Figure 4 shows the graph plotted for the training and testing accuracy against the number of epochs for the RMS optimizer. We observed that the training accuracy remained fairly constant throughout, whereas the testing accuracy increased and then stabilized around the range of 40 epochs.

Fig. 4
A line graph plots accuracy versus epoch. The lines are plotted for training and testing. The lines feature a fluctuating pattern with an increasing trend.

Class model accuracy for 100 epochs for the rms optimizer

Figure 5 shows the graph plotted for the training and testing loss against the number of epochs for the RMS optimizer. We observed that the training loss, again, remained fairly constant throughout, whereas the testing loss decreased and then stabilized around the range of 40 epochs.

Fig. 5
A line graph plots loss versus epoch. The lines are plotted for training and testing. The lines feature a fluctuating pattern with a decreasing trend.

Class model loss for 100 epochs

In Table 4, we have shown the results of the comparison of all the optimizers used for the 2-class model with the already existing SVM model. We observed that the SVM model gave a 2-class accuracy of 0.96 whereas our proposed 2-class RMS model gave the best accuracy of 0.9875.

Table 4 Categorical accuracy metric results for 2-class model

6 Conclusion

Our study focusses on research of deep learning application in the field of medical science related to COVID-19 and helps by providing a technique which can be used, if not as an alternative, but as an additional method for identifying and classifying any abnormalities that might be present while diagnosing any pulmonary diseases.

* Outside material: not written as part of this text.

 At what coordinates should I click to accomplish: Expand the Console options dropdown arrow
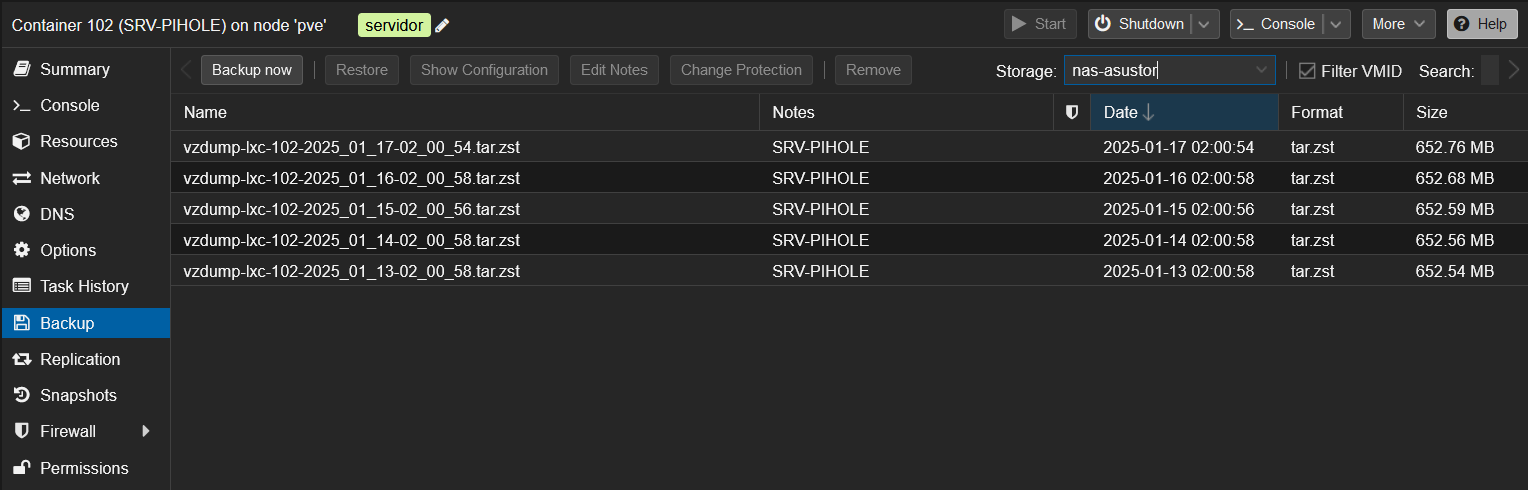tap(1336, 24)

We proposed a 23-layer CNN architecture which was tested for 3-class (COVID, normal, and pneumonia) and 2-class (COVID, Normal) models. Multiple optimizers (RMS, Adam, Adamax) were used and the RMS optimizer provided us with the best accuracy. This model was further compared with the already existing machine learning based SVM model and, even here, our proposed RMS model showcased better accuracy. It was noticed that when the model was tested on larger datasets, the 2-class accuracy was approximately the same, whereas the 3-class accuracy decreased to 85–90%. Further research can be done to optimize the model in order for it to give constant performance results with larger datasets for both 2-class and 3-class classification.

Through this study, we were able to successfully implement a deep learning-based CNN model, fully capable of multi-class image classification of chest X-ray scans. Future research can revolve around the implementation of transfer learning in the same field. Further study could also be done on how we can maintain the model accuracy even while scaling the dataset.